G is for…

By: Kennae Hunter

The photo sits on the cherrywood dresser in my bedroom.

The photo of me in a silver frame.

Me, at two years old, modeling the outfit my daddy gave.

One ponytail with a black and red bow in it.

Big ‘G’ in the middle of the Georgia red and black cheerleading outfit.

White socks with black and red ruffles around the ankles, the ‘G’ on the side.

Classic white Reeboks.

Me, posed with my fist out front, my face serious.

Me, in the outfit I loved. The outfit I had to wear every Georgia gameday.


Spring weekends. Summer weekends. Fall weekends.

The wind whistling through my clothes as I chase after the ball when I missed a basket.

The sweat running down my forehead after being outside for hours, the Wilson glove on my right hand, daddy’s lobs drifting to me.

And the laughter I hear from my daddy when I don’t catch the football.


Last fall

I’m standing in right field.

We all know what that means — the place they put the worst player on the team.

I’m determined to be good. Daddy’s determined for me to be good.

That’s why we went to UGA’s field the weekend before the game to practice my catching.

And I miss throw after throw after throw. Daddy’s high pop ups, slow-rolling grounders, cheesecake line drives.

“Catch at least one before we go,” he says. I can hear the I’m-your-biggest-cheerleader in his voice.

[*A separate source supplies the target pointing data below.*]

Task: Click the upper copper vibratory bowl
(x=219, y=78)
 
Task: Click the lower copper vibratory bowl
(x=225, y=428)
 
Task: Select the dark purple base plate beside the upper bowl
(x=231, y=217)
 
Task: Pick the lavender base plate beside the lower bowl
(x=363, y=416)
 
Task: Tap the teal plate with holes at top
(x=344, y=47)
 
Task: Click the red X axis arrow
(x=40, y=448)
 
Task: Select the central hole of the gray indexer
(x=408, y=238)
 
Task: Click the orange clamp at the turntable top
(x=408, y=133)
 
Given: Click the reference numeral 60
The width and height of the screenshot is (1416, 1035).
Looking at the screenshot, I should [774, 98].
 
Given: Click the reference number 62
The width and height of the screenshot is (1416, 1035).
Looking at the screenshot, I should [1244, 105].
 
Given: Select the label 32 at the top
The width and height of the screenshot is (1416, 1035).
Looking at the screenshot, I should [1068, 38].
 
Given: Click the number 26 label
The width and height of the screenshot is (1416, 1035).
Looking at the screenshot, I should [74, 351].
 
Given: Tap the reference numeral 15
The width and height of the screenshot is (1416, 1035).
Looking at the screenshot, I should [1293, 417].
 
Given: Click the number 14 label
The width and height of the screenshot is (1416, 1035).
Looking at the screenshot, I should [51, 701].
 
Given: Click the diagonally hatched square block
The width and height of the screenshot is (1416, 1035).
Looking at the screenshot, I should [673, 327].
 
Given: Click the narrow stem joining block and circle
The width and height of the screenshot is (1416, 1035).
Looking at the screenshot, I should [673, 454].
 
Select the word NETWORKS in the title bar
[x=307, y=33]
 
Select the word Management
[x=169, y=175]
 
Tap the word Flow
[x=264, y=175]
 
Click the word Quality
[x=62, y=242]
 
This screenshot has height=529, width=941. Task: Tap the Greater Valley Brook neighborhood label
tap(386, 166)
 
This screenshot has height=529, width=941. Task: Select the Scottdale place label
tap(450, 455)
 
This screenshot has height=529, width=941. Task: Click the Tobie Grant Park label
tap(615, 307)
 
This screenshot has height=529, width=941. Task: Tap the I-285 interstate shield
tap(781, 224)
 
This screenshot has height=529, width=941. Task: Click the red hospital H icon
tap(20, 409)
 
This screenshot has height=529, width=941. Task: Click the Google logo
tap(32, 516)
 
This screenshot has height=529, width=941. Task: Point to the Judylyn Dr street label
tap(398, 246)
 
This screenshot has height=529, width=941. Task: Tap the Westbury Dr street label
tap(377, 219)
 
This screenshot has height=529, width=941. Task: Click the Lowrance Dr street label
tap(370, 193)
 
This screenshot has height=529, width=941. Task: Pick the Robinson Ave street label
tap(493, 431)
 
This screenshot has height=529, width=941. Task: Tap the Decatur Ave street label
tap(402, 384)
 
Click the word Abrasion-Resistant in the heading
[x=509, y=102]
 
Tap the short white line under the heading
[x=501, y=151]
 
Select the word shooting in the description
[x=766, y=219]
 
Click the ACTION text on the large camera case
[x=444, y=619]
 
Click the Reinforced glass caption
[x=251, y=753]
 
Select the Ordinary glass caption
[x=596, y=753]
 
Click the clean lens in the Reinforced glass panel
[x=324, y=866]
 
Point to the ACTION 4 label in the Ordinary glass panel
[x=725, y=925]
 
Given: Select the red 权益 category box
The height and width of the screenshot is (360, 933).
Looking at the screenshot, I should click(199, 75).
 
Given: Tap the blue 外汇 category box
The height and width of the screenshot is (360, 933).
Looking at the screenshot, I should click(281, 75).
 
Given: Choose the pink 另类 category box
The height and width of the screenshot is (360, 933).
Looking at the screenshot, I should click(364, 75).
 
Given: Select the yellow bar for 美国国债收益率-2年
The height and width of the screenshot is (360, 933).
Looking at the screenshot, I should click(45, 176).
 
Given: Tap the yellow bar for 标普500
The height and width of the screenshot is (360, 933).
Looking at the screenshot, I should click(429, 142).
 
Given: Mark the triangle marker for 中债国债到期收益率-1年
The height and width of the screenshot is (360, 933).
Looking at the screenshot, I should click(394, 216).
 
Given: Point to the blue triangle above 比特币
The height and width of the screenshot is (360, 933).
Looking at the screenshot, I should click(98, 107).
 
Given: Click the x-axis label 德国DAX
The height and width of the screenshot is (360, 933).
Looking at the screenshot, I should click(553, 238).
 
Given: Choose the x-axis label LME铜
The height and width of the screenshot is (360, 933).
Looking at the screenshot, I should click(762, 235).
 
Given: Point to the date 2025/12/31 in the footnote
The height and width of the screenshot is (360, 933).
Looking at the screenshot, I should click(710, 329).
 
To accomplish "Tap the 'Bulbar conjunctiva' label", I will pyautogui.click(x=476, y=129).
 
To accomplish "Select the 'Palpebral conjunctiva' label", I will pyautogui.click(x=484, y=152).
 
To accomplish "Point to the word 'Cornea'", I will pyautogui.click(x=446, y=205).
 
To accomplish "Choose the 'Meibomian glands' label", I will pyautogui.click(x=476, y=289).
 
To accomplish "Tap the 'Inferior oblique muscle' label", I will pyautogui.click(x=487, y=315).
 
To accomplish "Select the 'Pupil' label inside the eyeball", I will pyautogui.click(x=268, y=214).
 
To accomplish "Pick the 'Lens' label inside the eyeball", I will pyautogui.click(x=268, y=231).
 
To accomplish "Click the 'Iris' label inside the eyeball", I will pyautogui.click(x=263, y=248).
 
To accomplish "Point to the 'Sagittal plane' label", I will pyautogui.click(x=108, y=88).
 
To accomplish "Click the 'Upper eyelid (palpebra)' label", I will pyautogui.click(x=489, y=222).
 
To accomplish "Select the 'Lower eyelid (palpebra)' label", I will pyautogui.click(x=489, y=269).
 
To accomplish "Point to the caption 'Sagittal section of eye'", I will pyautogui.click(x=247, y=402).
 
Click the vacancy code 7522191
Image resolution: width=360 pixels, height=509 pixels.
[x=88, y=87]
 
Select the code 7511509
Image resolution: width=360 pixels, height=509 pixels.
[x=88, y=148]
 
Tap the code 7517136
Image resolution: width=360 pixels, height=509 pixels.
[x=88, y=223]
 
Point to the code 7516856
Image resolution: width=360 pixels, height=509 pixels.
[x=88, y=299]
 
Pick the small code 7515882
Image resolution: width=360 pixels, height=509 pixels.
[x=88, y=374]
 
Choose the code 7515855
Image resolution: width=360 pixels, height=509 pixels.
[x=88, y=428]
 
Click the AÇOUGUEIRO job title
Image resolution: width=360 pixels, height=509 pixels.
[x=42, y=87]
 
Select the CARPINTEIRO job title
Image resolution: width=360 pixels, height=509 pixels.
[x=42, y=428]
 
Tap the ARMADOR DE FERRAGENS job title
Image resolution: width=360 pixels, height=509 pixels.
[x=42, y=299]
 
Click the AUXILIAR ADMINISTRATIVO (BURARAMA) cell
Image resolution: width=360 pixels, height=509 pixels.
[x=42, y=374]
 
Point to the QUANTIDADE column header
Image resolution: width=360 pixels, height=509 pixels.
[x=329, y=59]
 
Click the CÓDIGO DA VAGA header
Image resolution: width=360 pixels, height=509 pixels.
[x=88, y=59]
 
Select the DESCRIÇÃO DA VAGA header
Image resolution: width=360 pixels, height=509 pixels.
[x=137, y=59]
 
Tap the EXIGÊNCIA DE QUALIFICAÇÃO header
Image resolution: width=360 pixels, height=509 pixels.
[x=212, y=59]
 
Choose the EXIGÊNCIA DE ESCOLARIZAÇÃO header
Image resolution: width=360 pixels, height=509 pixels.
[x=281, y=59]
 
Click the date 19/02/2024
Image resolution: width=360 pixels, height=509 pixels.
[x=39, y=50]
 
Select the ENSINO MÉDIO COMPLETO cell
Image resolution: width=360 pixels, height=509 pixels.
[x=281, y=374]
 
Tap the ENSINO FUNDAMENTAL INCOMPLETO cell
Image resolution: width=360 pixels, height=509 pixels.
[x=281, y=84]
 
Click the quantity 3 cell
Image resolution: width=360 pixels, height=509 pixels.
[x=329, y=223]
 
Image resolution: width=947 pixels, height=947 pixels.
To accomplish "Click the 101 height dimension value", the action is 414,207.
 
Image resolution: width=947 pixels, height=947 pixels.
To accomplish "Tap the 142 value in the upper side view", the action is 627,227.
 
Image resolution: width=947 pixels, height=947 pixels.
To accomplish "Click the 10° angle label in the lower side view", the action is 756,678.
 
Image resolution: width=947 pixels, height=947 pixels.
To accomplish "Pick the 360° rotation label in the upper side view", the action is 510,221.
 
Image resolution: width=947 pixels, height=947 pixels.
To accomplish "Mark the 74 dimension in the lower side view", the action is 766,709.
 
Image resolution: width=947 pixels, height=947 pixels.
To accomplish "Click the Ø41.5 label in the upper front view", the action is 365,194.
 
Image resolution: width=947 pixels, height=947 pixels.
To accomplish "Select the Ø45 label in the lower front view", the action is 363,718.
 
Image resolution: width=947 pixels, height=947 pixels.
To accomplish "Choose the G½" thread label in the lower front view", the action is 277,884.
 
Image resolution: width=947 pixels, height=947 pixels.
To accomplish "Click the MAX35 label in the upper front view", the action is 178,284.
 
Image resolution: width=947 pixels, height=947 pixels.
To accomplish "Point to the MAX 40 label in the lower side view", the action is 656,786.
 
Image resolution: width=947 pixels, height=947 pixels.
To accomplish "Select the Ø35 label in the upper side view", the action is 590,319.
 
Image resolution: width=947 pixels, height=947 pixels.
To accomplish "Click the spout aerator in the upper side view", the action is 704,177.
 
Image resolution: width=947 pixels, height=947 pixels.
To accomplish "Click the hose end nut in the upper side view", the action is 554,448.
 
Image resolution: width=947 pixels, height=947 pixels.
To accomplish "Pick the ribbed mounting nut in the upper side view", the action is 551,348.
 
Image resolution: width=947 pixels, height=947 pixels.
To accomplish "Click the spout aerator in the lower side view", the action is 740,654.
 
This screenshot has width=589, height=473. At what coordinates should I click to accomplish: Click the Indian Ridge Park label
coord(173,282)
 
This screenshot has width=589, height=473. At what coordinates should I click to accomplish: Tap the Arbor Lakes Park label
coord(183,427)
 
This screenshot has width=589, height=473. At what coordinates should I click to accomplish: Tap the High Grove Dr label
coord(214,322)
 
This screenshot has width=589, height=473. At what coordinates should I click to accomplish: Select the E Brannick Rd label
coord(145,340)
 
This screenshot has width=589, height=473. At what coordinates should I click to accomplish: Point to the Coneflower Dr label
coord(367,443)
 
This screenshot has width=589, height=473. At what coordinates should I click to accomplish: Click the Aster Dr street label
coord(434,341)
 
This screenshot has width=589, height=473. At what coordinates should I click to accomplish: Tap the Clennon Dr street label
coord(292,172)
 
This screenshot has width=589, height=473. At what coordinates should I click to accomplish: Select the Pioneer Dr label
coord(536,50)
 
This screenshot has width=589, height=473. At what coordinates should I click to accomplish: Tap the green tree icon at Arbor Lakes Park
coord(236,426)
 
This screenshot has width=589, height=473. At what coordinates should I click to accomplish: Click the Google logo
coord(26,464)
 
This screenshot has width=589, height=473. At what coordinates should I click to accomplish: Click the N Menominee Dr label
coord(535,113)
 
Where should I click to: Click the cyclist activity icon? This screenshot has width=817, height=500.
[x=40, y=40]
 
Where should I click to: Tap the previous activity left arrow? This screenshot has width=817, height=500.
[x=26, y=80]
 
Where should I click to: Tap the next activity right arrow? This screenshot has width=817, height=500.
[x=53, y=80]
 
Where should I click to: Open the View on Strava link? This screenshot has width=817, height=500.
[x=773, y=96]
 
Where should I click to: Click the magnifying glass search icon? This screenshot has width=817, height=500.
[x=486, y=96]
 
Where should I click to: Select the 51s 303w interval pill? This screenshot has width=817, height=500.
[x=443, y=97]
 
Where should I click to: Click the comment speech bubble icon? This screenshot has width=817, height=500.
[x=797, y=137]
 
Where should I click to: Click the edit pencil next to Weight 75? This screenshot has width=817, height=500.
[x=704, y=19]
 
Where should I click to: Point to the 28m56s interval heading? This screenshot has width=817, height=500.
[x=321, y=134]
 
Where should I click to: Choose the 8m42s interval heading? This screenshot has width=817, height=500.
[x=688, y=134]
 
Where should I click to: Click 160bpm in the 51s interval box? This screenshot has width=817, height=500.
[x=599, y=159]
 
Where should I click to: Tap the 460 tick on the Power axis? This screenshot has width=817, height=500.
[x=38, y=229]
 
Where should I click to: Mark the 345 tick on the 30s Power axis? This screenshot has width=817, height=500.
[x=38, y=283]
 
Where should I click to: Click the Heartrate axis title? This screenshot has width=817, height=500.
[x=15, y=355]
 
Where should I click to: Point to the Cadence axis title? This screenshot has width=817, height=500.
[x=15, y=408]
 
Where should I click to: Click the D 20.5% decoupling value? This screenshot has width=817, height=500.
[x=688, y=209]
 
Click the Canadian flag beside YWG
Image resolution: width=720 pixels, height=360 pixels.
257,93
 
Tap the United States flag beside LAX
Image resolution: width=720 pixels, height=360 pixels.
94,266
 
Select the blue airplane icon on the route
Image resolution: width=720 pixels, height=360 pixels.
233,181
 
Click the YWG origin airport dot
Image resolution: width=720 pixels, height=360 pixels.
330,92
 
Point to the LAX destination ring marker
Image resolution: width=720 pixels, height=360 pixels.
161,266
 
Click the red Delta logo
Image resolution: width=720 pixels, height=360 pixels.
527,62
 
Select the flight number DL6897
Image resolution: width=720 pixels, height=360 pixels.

About 10 pop-ups later, I’m soaked wet from rain, and I caught one.

Three days later, I’m standing in right field.

And Daddy?

Front row, behind first base, as usual. The place he sits even when I’m on the bench.

He’s there. Always.

When I want to quit, he’s cheering “just keep trying, you got it.”


I’m five years old, playing dolls in my room when I hear a “WOOOOOOO!”

What happened? What’s that?

I go into the hallway, peek around the corner to the den and see it. See Daddy, smile bigger than the kool-aid man.

“What happened, Daddy?”

He grins, “Georgia just scored a touchdown.”

We sit and I try to follow the excitement. No clue what a touchdown is, but if Daddy stands up and claps and yells, so do I.

During halftime, Daddy gives me a lesson, teaches me the terminology — Field goal. Punt. Touchdown.

Each week, I learn something new.

Player names  — D.J. Shockley, the team captain, Greg Blue, the defensive captain, Mark Richt, the coach.

Positions and their responsibilities — quarterback, tackle, wide receiver.

Other team names — Florida, Alabama, Tennessee.

Penalties — targeting, offsides, interference.  

Not only do the lessons happen with football. They happen with EVERY sport.

We watch basketball. We watch Nascar. We watch Wrestling. We watch everything. If it’s a sport, we watch it.

Speeding home from the store to make sure we don’t miss kick-offs on Saturdays.

Wolfing down Sunday lunch so we don’t miss kick-offs on Sunday.

By age ten, I’m a full on sports fan.

I’m my daddy.

Anticipating the start of games. Dressed in matching team clothes. Waiting to cheer on whatever sport’s coming on TV.

Even when I switch from Georgia and decide I’m going to be a LSU fan, my daddy buys me and him the same purple LSU Tigers shirt — LSU in yellow with tiger on the front.

At 16 years old, every Saturday in the fall I put on my Georgia gear, buy food and countdown to kickoff.

“WOOOOOOOOO!” echos through the house.

And my mama yells from her bedroom, “Kenny, be quiet.”

And my daddy yells back, “That was Kennae.”